Both of them offered pointed criticism of how their predecessors had dealt with colleges and universities.
“OCR has fallen into a pattern and practice of overreaching, of setting out to punish and embarrass institutions rather than appreciate their good faith and genuine desire to correct legitimate civil rights problems,” Jackson said.
She pointedly accused the Obama administration’s civil rights office of taking a “gotcha” approach to enforcing civil rights laws, of approaching “every complaint as a fishing expedition through which our field investigators have been told to keep searching until you find a violation rather than go where the evidence takes them.”
…
- Jackson said that OCR is “committed to discontinuing the legally dubious practice of issuing subregulatory guidance that is then treated through enforcement as binding mandates,” and that OCR would no longer impose new regulatory requirements without going through negotiated rule making or other “mandated procedures.”
- She stopped short of vowing to withdraw the most contentious recent guidance, the 2011 Dear Colleague letter regarding Title IX and sexual assault, though Jackson suggested that the agency might engage in negotiated rule making to do “what should have been done the first time around”: seek input from a variety of parties to decide on a fair system for all parties.
- Jackson was also noncommittal about whether the agency would reconsider the standard of proof that colleges must meet in their sexual misconduct disciplinary proceedings. The 2011 letter was seen as requiring colleges to meet only a “preponderance of evidence” standard instead of a more stringent “clear and convincing” evidence approach, and many Republican lawmakers have argued that the federal government should not be setting a uniform standard. “It is unavoidable that OCR will take a position,” she said, and “whether or not the end result will be that the federal government mandates that particular standard of proof is actively under consideration.”
- Jackson said that the agency would open up more ways to adjudicate sexual misconduct and other civil rights cases, including making use of “early complaint resolution” processes for sexual violence and racial discrimination cases.
- Wheeler and Jackson both insisted that, despite criticism to the contrary, the Trump administration fully intends to defend the civil rights of transgender students. “There is no doubt that [transgender students] are protected” by existing federal civil rights laws, Wheeler said. The withdrawal of the Obama administration’s 2016 guidance requiring educational institutions to make their facilities available to transgender students “does not leave those students without [civil rights] protection.”

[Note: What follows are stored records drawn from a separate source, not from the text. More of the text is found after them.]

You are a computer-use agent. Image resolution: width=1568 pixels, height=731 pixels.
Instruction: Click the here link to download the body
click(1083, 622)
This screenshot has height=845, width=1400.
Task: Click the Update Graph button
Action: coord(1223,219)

- Wheeler, citing Justice Department policy, said he could not say much about the status of federal guidance on web accessibility, which led the University of California, Berkeley, to pull video content from the public domain, citing the costs of complying with the new rule. He did say, however, that the Trump administration’s regulatory review could subject rules and regulations to a cost-benefit analysis, and that that could imperil the web-accessibility standard. “We get it — there’s a tremendous burden,” he said. “That’s money that ought to be spent on students.”
Reactions From the Crowd (and Beyond)
Catherine Lhamon, who headed the Office for Civil Rights during the Obama administration’s second term, was not in the audience at the NACUA conference (she did speak there several years ago, and was roundly booed). But Wheeler singled her out for criticism by name on one occasion, and many of the criticisms that he and Jackson leveled at OCR were aimed at her. …
The NYT’s editorial board is less enthusiastic.
Presumably this means that UO’s new responsible reporting policy is safe from the OCR, for a while.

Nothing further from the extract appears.